____ Exercise data

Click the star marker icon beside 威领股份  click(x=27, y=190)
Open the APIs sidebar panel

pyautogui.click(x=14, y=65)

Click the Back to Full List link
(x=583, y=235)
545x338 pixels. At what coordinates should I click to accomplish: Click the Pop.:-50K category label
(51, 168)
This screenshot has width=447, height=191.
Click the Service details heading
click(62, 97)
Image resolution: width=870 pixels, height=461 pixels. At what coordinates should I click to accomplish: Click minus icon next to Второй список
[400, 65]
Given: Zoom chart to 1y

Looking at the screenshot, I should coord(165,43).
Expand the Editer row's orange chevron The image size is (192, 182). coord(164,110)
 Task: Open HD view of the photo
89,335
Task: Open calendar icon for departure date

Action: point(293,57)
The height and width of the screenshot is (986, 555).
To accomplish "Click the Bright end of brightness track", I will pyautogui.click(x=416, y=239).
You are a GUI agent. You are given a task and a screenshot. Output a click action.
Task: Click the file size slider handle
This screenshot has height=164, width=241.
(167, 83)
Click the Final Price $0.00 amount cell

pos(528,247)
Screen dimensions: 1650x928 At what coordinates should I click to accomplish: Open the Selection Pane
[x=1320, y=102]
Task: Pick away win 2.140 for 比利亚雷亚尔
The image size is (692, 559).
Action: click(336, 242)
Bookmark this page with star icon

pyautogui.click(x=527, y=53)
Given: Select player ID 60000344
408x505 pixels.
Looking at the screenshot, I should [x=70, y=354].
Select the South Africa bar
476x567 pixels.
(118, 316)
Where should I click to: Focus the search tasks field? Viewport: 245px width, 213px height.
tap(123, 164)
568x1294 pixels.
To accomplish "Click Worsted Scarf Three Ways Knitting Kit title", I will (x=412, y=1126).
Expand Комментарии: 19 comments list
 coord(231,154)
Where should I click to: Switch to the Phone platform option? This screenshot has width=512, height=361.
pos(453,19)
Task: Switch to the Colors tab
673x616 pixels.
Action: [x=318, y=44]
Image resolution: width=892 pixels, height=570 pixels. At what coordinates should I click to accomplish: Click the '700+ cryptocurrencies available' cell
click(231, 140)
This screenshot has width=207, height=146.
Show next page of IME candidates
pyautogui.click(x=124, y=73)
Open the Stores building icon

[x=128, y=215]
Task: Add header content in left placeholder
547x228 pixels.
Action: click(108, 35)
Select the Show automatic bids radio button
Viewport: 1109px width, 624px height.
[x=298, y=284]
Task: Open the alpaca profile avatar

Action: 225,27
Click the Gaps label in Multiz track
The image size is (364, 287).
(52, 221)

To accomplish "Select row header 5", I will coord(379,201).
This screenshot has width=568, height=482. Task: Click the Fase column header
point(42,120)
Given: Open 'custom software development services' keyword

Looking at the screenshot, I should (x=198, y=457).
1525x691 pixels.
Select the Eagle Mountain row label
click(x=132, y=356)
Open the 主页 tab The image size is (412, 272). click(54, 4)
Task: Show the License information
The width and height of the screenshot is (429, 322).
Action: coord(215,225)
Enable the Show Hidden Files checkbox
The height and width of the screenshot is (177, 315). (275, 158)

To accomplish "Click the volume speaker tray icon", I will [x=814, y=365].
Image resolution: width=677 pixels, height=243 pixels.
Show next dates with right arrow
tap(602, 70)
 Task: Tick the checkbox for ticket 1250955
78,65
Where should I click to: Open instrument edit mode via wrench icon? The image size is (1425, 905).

________

- [What you have to do]
Each line of the data above needs to be returned exactly.

- [Solution for this exercise]
Click the star marker icon beside 威领股份  click(x=27, y=190)
Open the APIs sidebar panel

pyautogui.click(x=14, y=65)

Click the Back to Full List link
(x=583, y=235)
545x338 pixels. At what coordinates should I click to accomplish: Click the Pop.:-50K category label
(51, 168)
This screenshot has width=447, height=191.
Click the Service details heading
click(62, 97)
Image resolution: width=870 pixels, height=461 pixels. At what coordinates should I click to accomplish: Click minus icon next to Второй список
[400, 65]
Given: Zoom chart to 1y

Looking at the screenshot, I should coord(165,43).
Expand the Editer row's orange chevron The image size is (192, 182). coord(164,110)
 Task: Open HD view of the photo
89,335
Task: Open calendar icon for departure date

Action: point(293,57)
The height and width of the screenshot is (986, 555).
To accomplish "Click the Bright end of brightness track", I will pyautogui.click(x=416, y=239).
You are a GUI agent. You are given a task and a screenshot. Output a click action.
Task: Click the file size slider handle
This screenshot has height=164, width=241.
(167, 83)
Click the Final Price $0.00 amount cell

pos(528,247)
Screen dimensions: 1650x928 At what coordinates should I click to accomplish: Open the Selection Pane
[x=1320, y=102]
Task: Pick away win 2.140 for 比利亚雷亚尔
The image size is (692, 559).
Action: click(336, 242)
Bookmark this page with star icon

pyautogui.click(x=527, y=53)
Given: Select player ID 60000344
408x505 pixels.
Looking at the screenshot, I should [x=70, y=354].
Select the South Africa bar
476x567 pixels.
(118, 316)
Where should I click to: Focus the search tasks field? Viewport: 245px width, 213px height.
tap(123, 164)
568x1294 pixels.
To accomplish "Click Worsted Scarf Three Ways Knitting Kit title", I will (x=412, y=1126).
Expand Комментарии: 19 comments list
 coord(231,154)
Where should I click to: Switch to the Phone platform option? This screenshot has width=512, height=361.
pos(453,19)
Task: Switch to the Colors tab
673x616 pixels.
Action: [x=318, y=44]
Image resolution: width=892 pixels, height=570 pixels. At what coordinates should I click to accomplish: Click the '700+ cryptocurrencies available' cell
click(231, 140)
This screenshot has width=207, height=146.
Show next page of IME candidates
pyautogui.click(x=124, y=73)
Open the Stores building icon

[x=128, y=215]
Task: Add header content in left placeholder
547x228 pixels.
Action: click(108, 35)
Select the Show automatic bids radio button
Viewport: 1109px width, 624px height.
[x=298, y=284]
Task: Open the alpaca profile avatar

Action: 225,27
Click the Gaps label in Multiz track
The image size is (364, 287).
(52, 221)

To accomplish "Select row header 5", I will coord(379,201).
This screenshot has width=568, height=482. Task: Click the Fase column header
point(42,120)
Given: Open 'custom software development services' keyword

Looking at the screenshot, I should (x=198, y=457).
1525x691 pixels.
Select the Eagle Mountain row label
click(x=132, y=356)
Open the 主页 tab The image size is (412, 272). click(54, 4)
Task: Show the License information
The width and height of the screenshot is (429, 322).
Action: coord(215,225)
Enable the Show Hidden Files checkbox
The height and width of the screenshot is (177, 315). (275, 158)

To accomplish "Click the volume speaker tray icon", I will [x=814, y=365].
Image resolution: width=677 pixels, height=243 pixels.
Show next dates with right arrow
tap(602, 70)
 Task: Tick the checkbox for ticket 1250955
78,65
Where should I click to: Open instrument edit mode via wrench icon? The image size is (1425, 905).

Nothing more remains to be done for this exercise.